Paulie
directed by John Roberts
(Red Feather Photoplays, 1998)

How movies like Paulie get made is a mystery.

They lack the usual come-ons: big box-office cast, rousing action sequences, special effects designed to blow away Armageddon or bedroom scenes that would make Bill Clinton blush.

Instead you get a complicated story -- a kind of parrot picaresque of nonepic proportions -- told in an even more complicated fashion, the tale of a bird who has much to say but who's learned to keep his mouth shut, even when it means banishment and exile.

In fact, it's unlikely his story ever would have been told if Paulie (voice of Jay Mohr) hadn't accidentally hooked up with another exile, Misha (Tony Shalhoub), a former Russian professor of literature now working as a janitor at a top research institute. Misha quickly befriends the bird, who's been sequestered in the cellar for refusing to cooperate with the top research institute's top language researcher (Bruce Davison). Misha gets the bird to speak, then learns how hard it is to shut him up.

It seems Paulie was a present to a young girl with a speech impediment. Paulie helps Marie (Hallie Kate Eisenberg) master her speech lessons, but pays the price for being a little too accomplished for his breed. In Paulie's words, "Marie couldn't talk, the dad couldn't listen, the mom couldn't cope, so they got rid of me."

Paulie then survives a series of escapades with a magician, a pawn shop owner, an aging artist, a Latino musician/bar owner and a small-time grifter.
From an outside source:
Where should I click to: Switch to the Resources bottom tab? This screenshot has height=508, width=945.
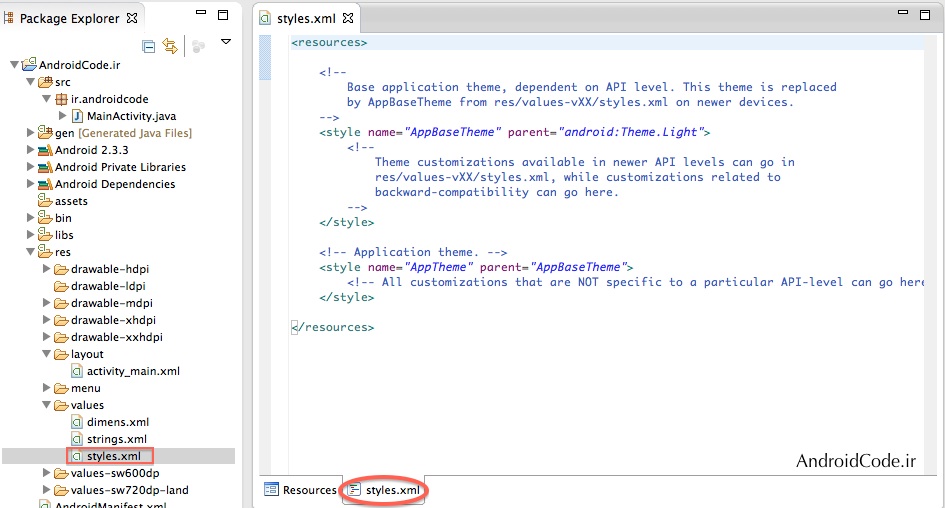point(300,490)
But all the time, he's seeking his one true love, Marie.

That makes Paulie a sort of Citizen Kane with feathers, but a fun one if only because of the wackiness of the adventures and the spirit injected into them by some veteran performers: It's not easy to forget Paulie and the artist (Gena Rowlands) singing a squawky duet of "What's New Pussycat?" as their RV rolls cross-country, or Paulie performing with a singing, dancing bird act in an east L.A. bar run by Cheech Marin.

Paulie's running-at-the-mouth commentary can be just as funny. Of the death of his friend, the artist, the film's most poignant moment, he says simply, "Then one day, the cat got her." Say no more.

Paulie is the work of some relative newcomers: It's director John Roberts' second film and writer Laurie Craig's third. They bring with them a fresh perspective but make some classic errors.

The first is overkill: For a bright bird, Paulie repeats himself a lot, as if to keep viewers up to speed on the plot; The second is unabashed sentimentality: devotion to a past loved one is good, but incessant talk about it leads to whining and self-victimization. Paulie would be a better film if Roberts and Craig were loathe to say things twice and quicker to say "Cut." Finally, Roberts and Craig often telegraph their punches. Anyone who can't tell where Paulie is headed needs to get to the movies more often -- like once or twice in a decade.

Still, in a time when movies often talk down to viewers, it's nice to spend some time with a parrot who talks up to us -- and cracks us up as well.

How movies like Paulie get made remains a mystery. That they get made is a blessing.